%%
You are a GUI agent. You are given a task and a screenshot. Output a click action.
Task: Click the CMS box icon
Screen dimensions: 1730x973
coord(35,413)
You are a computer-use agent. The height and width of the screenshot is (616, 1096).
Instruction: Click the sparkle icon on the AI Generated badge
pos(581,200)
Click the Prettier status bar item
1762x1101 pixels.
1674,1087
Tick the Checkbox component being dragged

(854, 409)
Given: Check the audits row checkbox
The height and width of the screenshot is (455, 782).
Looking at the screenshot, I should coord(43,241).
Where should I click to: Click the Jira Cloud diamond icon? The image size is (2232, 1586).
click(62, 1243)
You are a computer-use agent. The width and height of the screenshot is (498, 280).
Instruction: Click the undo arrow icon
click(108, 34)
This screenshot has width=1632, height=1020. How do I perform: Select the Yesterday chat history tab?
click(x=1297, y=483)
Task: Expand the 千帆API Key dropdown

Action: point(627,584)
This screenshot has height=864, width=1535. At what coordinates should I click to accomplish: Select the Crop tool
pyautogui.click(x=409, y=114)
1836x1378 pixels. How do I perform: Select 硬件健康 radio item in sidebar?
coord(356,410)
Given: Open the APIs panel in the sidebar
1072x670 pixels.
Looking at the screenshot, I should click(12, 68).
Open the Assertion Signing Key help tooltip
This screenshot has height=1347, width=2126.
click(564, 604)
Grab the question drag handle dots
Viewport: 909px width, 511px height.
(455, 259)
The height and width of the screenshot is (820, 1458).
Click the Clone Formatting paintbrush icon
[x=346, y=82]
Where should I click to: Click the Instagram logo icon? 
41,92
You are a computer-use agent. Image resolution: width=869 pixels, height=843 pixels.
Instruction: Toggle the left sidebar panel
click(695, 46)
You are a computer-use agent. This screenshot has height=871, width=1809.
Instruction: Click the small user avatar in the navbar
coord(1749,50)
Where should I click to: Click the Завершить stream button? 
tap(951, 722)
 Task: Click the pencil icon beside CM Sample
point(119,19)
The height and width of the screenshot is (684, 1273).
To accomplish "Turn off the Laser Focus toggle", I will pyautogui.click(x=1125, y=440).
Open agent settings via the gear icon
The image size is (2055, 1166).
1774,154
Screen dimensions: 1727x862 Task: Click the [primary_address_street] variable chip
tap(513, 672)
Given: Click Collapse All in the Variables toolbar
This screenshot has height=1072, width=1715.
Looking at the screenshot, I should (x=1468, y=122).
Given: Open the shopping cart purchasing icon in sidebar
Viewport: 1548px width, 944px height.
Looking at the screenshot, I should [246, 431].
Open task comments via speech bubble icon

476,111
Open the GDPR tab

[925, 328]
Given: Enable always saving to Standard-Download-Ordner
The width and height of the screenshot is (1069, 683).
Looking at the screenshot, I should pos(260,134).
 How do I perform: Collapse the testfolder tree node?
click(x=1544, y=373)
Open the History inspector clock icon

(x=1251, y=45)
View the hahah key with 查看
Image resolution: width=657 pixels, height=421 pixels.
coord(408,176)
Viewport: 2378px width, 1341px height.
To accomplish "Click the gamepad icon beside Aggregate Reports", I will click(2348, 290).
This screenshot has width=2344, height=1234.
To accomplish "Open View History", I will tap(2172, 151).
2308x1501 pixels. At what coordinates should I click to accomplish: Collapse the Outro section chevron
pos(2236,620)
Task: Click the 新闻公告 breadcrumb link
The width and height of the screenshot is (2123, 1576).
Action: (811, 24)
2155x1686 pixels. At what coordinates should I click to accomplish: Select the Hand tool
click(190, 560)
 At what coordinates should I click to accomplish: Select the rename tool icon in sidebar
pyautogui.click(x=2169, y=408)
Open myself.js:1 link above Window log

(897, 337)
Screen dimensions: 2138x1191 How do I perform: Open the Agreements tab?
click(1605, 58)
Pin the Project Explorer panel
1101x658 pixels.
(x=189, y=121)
%%
**How to complete this task**.
The listing above has to be repeated exactly, down to the last line.

**Solution for this exercise**.
You are a GUI agent. You are given a task and a screenshot. Output a click action.
Task: Click the CMS box icon
Screen dimensions: 1730x973
coord(35,413)
You are a computer-use agent. The height and width of the screenshot is (616, 1096).
Instruction: Click the sparkle icon on the AI Generated badge
pos(581,200)
Click the Prettier status bar item
1762x1101 pixels.
1674,1087
Tick the Checkbox component being dragged

(854, 409)
Given: Check the audits row checkbox
The height and width of the screenshot is (455, 782).
Looking at the screenshot, I should coord(43,241).
Where should I click to: Click the Jira Cloud diamond icon? The image size is (2232, 1586).
click(62, 1243)
You are a computer-use agent. The width and height of the screenshot is (498, 280).
Instruction: Click the undo arrow icon
click(108, 34)
This screenshot has width=1632, height=1020. How do I perform: Select the Yesterday chat history tab?
click(x=1297, y=483)
Task: Expand the 千帆API Key dropdown

Action: point(627,584)
This screenshot has height=864, width=1535. At what coordinates should I click to accomplish: Select the Crop tool
pyautogui.click(x=409, y=114)
1836x1378 pixels. How do I perform: Select 硬件健康 radio item in sidebar?
coord(356,410)
Given: Open the APIs panel in the sidebar
1072x670 pixels.
Looking at the screenshot, I should click(12, 68).
Open the Assertion Signing Key help tooltip
This screenshot has height=1347, width=2126.
click(564, 604)
Grab the question drag handle dots
Viewport: 909px width, 511px height.
(455, 259)
The height and width of the screenshot is (820, 1458).
Click the Clone Formatting paintbrush icon
[x=346, y=82]
Where should I click to: Click the Instagram logo icon? 
41,92
You are a computer-use agent. Image resolution: width=869 pixels, height=843 pixels.
Instruction: Toggle the left sidebar panel
click(695, 46)
You are a computer-use agent. This screenshot has height=871, width=1809.
Instruction: Click the small user avatar in the navbar
coord(1749,50)
Where should I click to: Click the Завершить stream button? 
tap(951, 722)
 Task: Click the pencil icon beside CM Sample
point(119,19)
The height and width of the screenshot is (684, 1273).
To accomplish "Turn off the Laser Focus toggle", I will pyautogui.click(x=1125, y=440).
Open agent settings via the gear icon
The image size is (2055, 1166).
1774,154
Screen dimensions: 1727x862 Task: Click the [primary_address_street] variable chip
tap(513, 672)
Given: Click Collapse All in the Variables toolbar
This screenshot has height=1072, width=1715.
Looking at the screenshot, I should (x=1468, y=122).
Given: Open the shopping cart purchasing icon in sidebar
Viewport: 1548px width, 944px height.
Looking at the screenshot, I should [246, 431].
Open task comments via speech bubble icon

476,111
Open the GDPR tab

[925, 328]
Given: Enable always saving to Standard-Download-Ordner
The width and height of the screenshot is (1069, 683).
Looking at the screenshot, I should pos(260,134).
 How do I perform: Collapse the testfolder tree node?
click(x=1544, y=373)
Open the History inspector clock icon

(x=1251, y=45)
View the hahah key with 查看
Image resolution: width=657 pixels, height=421 pixels.
coord(408,176)
Viewport: 2378px width, 1341px height.
To accomplish "Click the gamepad icon beside Aggregate Reports", I will click(2348, 290).
This screenshot has width=2344, height=1234.
To accomplish "Open View History", I will tap(2172, 151).
2308x1501 pixels. At what coordinates should I click to accomplish: Collapse the Outro section chevron
pos(2236,620)
Task: Click the 新闻公告 breadcrumb link
The width and height of the screenshot is (2123, 1576).
Action: (811, 24)
2155x1686 pixels. At what coordinates should I click to accomplish: Select the Hand tool
click(190, 560)
 At what coordinates should I click to accomplish: Select the rename tool icon in sidebar
pyautogui.click(x=2169, y=408)
Open myself.js:1 link above Window log

(897, 337)
Screen dimensions: 2138x1191 How do I perform: Open the Agreements tab?
click(1605, 58)
Pin the Project Explorer panel
1101x658 pixels.
(x=189, y=121)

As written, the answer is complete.